* **Task to complete**: Transcribe the records underneath word for word, and leave no line out.
[Opening Records supplied section]
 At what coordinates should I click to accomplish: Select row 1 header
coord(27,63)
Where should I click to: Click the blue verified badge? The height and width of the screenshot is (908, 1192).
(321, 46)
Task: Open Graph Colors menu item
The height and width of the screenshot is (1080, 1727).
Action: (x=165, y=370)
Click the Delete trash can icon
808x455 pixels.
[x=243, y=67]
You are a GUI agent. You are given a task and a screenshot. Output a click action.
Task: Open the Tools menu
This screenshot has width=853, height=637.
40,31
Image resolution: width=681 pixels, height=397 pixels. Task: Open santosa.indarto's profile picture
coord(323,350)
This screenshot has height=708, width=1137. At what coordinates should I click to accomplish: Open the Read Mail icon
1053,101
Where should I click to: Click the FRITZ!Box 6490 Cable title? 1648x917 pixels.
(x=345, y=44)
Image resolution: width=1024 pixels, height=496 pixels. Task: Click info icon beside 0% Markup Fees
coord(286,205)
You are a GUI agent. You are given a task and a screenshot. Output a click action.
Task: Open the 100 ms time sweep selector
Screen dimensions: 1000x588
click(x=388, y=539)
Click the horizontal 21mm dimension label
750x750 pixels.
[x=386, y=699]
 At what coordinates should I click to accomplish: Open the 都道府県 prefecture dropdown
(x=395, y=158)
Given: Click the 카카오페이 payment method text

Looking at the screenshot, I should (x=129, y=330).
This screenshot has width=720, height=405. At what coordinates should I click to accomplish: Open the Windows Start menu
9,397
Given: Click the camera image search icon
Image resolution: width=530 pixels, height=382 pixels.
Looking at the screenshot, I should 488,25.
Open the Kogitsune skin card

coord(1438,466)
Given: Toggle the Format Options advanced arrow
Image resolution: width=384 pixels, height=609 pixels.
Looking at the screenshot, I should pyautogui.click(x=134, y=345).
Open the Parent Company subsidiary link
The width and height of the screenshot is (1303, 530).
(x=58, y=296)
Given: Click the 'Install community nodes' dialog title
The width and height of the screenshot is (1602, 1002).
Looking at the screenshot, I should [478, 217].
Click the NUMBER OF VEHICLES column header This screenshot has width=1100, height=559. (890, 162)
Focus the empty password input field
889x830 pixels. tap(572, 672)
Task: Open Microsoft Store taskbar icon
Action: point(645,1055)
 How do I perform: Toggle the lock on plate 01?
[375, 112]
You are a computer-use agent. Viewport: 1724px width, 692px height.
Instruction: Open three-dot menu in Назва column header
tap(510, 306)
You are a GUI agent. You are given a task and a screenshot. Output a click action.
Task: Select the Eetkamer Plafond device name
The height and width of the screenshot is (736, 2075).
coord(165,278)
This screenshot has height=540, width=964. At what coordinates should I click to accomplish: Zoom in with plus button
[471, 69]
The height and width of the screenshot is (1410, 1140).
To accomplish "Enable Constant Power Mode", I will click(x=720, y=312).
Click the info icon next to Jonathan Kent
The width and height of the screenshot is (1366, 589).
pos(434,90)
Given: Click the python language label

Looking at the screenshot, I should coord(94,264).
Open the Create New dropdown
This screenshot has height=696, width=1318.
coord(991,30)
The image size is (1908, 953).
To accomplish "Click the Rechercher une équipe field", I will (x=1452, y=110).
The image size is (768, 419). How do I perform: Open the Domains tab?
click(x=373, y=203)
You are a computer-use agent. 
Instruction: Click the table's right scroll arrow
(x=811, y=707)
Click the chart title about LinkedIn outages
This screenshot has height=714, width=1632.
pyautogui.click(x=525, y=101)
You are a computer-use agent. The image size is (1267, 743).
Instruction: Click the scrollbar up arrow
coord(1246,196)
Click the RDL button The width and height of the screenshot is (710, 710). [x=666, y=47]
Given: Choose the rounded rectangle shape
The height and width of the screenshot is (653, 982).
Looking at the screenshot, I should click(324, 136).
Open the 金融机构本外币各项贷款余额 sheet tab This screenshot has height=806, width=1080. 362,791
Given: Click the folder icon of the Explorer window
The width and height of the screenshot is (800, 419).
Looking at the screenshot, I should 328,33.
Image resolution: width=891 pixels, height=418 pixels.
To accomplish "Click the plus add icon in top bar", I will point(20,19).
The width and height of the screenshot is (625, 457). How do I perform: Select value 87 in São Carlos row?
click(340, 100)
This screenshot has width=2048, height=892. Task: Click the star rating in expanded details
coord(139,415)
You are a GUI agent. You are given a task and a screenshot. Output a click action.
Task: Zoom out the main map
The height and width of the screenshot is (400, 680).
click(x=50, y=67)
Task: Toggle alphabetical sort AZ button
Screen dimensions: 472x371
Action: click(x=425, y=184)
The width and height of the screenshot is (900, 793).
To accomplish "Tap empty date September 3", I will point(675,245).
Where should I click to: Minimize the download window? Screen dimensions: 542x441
[Closing Records supplied section]
* **Solution for this problem**:
 At what coordinates should I click to accomplish: Select row 1 header
coord(27,63)
Where should I click to: Click the blue verified badge? The height and width of the screenshot is (908, 1192).
(321, 46)
Task: Open Graph Colors menu item
The height and width of the screenshot is (1080, 1727).
Action: (x=165, y=370)
Click the Delete trash can icon
808x455 pixels.
[x=243, y=67]
You are a GUI agent. You are given a task and a screenshot. Output a click action.
Task: Open the Tools menu
This screenshot has width=853, height=637.
40,31
Image resolution: width=681 pixels, height=397 pixels. Task: Open santosa.indarto's profile picture
coord(323,350)
This screenshot has height=708, width=1137. At what coordinates should I click to accomplish: Open the Read Mail icon
1053,101
Where should I click to: Click the FRITZ!Box 6490 Cable title? 1648x917 pixels.
(x=345, y=44)
Image resolution: width=1024 pixels, height=496 pixels. Task: Click info icon beside 0% Markup Fees
coord(286,205)
You are a GUI agent. You are given a task and a screenshot. Output a click action.
Task: Open the 100 ms time sweep selector
Screen dimensions: 1000x588
click(x=388, y=539)
Click the horizontal 21mm dimension label
750x750 pixels.
[x=386, y=699]
 At what coordinates should I click to accomplish: Open the 都道府県 prefecture dropdown
(x=395, y=158)
Given: Click the 카카오페이 payment method text

Looking at the screenshot, I should (x=129, y=330).
This screenshot has width=720, height=405. At what coordinates should I click to accomplish: Open the Windows Start menu
9,397
Given: Click the camera image search icon
Image resolution: width=530 pixels, height=382 pixels.
Looking at the screenshot, I should 488,25.
Open the Kogitsune skin card

coord(1438,466)
Given: Toggle the Format Options advanced arrow
Image resolution: width=384 pixels, height=609 pixels.
Looking at the screenshot, I should pyautogui.click(x=134, y=345).
Open the Parent Company subsidiary link
The width and height of the screenshot is (1303, 530).
(x=58, y=296)
Given: Click the 'Install community nodes' dialog title
The width and height of the screenshot is (1602, 1002).
Looking at the screenshot, I should [478, 217].
Click the NUMBER OF VEHICLES column header This screenshot has width=1100, height=559. (890, 162)
Focus the empty password input field
889x830 pixels. tap(572, 672)
Task: Open Microsoft Store taskbar icon
Action: point(645,1055)
 How do I perform: Toggle the lock on plate 01?
[375, 112]
You are a computer-use agent. Viewport: 1724px width, 692px height.
Instruction: Open three-dot menu in Назва column header
tap(510, 306)
You are a GUI agent. You are given a task and a screenshot. Output a click action.
Task: Select the Eetkamer Plafond device name
The height and width of the screenshot is (736, 2075).
coord(165,278)
This screenshot has height=540, width=964. At what coordinates should I click to accomplish: Zoom in with plus button
[471, 69]
The height and width of the screenshot is (1410, 1140).
To accomplish "Enable Constant Power Mode", I will click(x=720, y=312).
Click the info icon next to Jonathan Kent
The width and height of the screenshot is (1366, 589).
pos(434,90)
Given: Click the python language label

Looking at the screenshot, I should coord(94,264).
Open the Create New dropdown
This screenshot has height=696, width=1318.
coord(991,30)
The image size is (1908, 953).
To accomplish "Click the Rechercher une équipe field", I will (x=1452, y=110).
The image size is (768, 419). How do I perform: Open the Domains tab?
click(x=373, y=203)
You are a computer-use agent. 
Instruction: Click the table's right scroll arrow
(x=811, y=707)
Click the chart title about LinkedIn outages
This screenshot has height=714, width=1632.
pyautogui.click(x=525, y=101)
You are a computer-use agent. The image size is (1267, 743).
Instruction: Click the scrollbar up arrow
coord(1246,196)
Click the RDL button The width and height of the screenshot is (710, 710). [x=666, y=47]
Given: Choose the rounded rectangle shape
The height and width of the screenshot is (653, 982).
Looking at the screenshot, I should click(324, 136).
Open the 金融机构本外币各项贷款余额 sheet tab This screenshot has height=806, width=1080. 362,791
Given: Click the folder icon of the Explorer window
The width and height of the screenshot is (800, 419).
Looking at the screenshot, I should 328,33.
Image resolution: width=891 pixels, height=418 pixels.
To accomplish "Click the plus add icon in top bar", I will point(20,19).
The width and height of the screenshot is (625, 457). How do I perform: Select value 87 in São Carlos row?
click(340, 100)
This screenshot has width=2048, height=892. Task: Click the star rating in expanded details
coord(139,415)
You are a GUI agent. You are given a task and a screenshot. Output a click action.
Task: Zoom out the main map
The height and width of the screenshot is (400, 680).
click(x=50, y=67)
Task: Toggle alphabetical sort AZ button
Screen dimensions: 472x371
Action: click(x=425, y=184)
The width and height of the screenshot is (900, 793).
To accomplish "Tap empty date September 3", I will point(675,245).
Where should I click to: Minimize the download window? Screen dimensions: 542x441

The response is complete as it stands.